Download the RTD data sets ‘ils-lin318-opt-rtd.dat’ and ‘mmas-lin318-opt-rtd.dat’ from the course home page and perform the following analysis using R (http://www.r-project.org/) and/or Gnuplot (http://www.gnuplot.info/). The second column in each of the two data sets represents the CPU times measured in multiple independent runs of two different algorithms (ILS and MMAS) applied to the same instance of the Travelling Salesperson Problem.
(a) Plot the two RTD graphs and briefly discuss the differences in performance between the two algorithms seen from the RTD plots.
(b) Report the median run-time for both RTDs and analyse the statistical significance of the observed valus using an appropriate statistical test. Briefly explain your solution.
(c) Apply an appropriate statistical test to investigate whether the two empirical RTDs are different (the answer is obvious from part (a), but here you should verify this formally using the correct test). Briefly explain your solution.
(d) Discuss whether either of two RTDs shows evidence for stagnation of the respective algorithm and if so, sketch the RTD that would be obtained when using the respective algorithm with an optimal static restart strategy.
(e) Imagine you had a larger collection of TSP instances, and you wanted to compare the performance of ILS and MMAS on across the entire collection.
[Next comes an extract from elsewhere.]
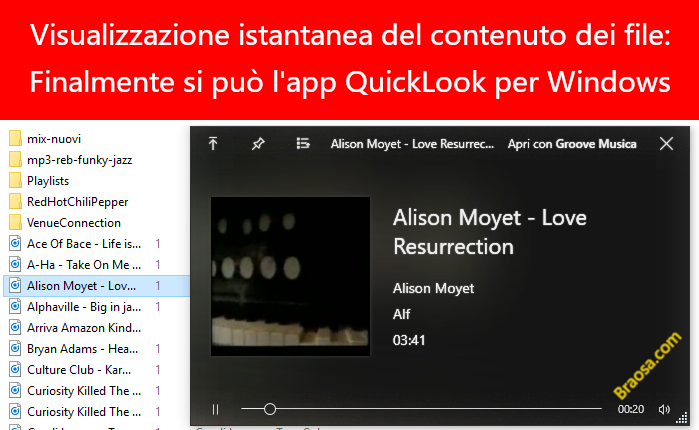This screenshot has height=430, width=699.
Task: Pin the QuickLook preview window
Action: pos(258,144)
Describe briefly and precisely how you would carry out this analysis and, considering your findings from parts (a) and (d), what you would be looking for.
With your answers, submit all Gnuplot and/or R scripts you have been using for your analysis.
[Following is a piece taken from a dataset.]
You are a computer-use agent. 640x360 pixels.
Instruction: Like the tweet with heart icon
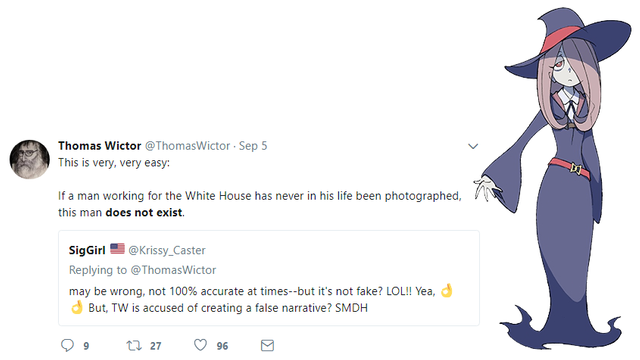200,345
Download the run-time data set 'tsp-scaling-1.dat' from the course home page. The first column in this file represents instance sizes (of TSP instances), the second mean run-times for the TSP algorithm Concorde on sets of those instances in CPU seconds. (When run to completion, Concorde finds provably optimal solutions to any given TSP instance.)
(a) Use various graphical representations of the scaling curve to investigate whether the scaling behaviour seen in this data is polynomial or exponential.
(b) Determine a best-fit polynomial and exponential model for a suitably chosen subset of this data and challenge your models by extrapolation.
Now, download the run-time data sets 'tsp-scaling-2.zip' from the course home page. Each file 'results-k-ttime.dat' contains run-time results for Concorde on a set of TSP instances of size k. Each line of those files contains results for one particular instance, where column 1 is the instance name and column 3 the run-time of Concorde on that instance. (You can ignore all other columns.)
(c) Plot the SCDs for two different instances sizes. What do you observe?
(d) Implement the bootstrapping technique introduced by Hoos & Stuetzle (see reading assignment for thu, 01/28) and use it to obtain percentile confidence intervals for instances sizes 1000 and 1500, based on automatically fitted exponential models on the smaller instance sizes. Determine where the observed mean run-times for sizes 1000 and 1500 lie with respect to these confidence intervals and describe what this means. Create a plot showing five of the models obtained from the bootstrapping approach as well as the mean run-times over the complete instance for each problem size.
With your answers, submit all Gnuplot and/or R scripts you have been using for your analysis, as well as all data files.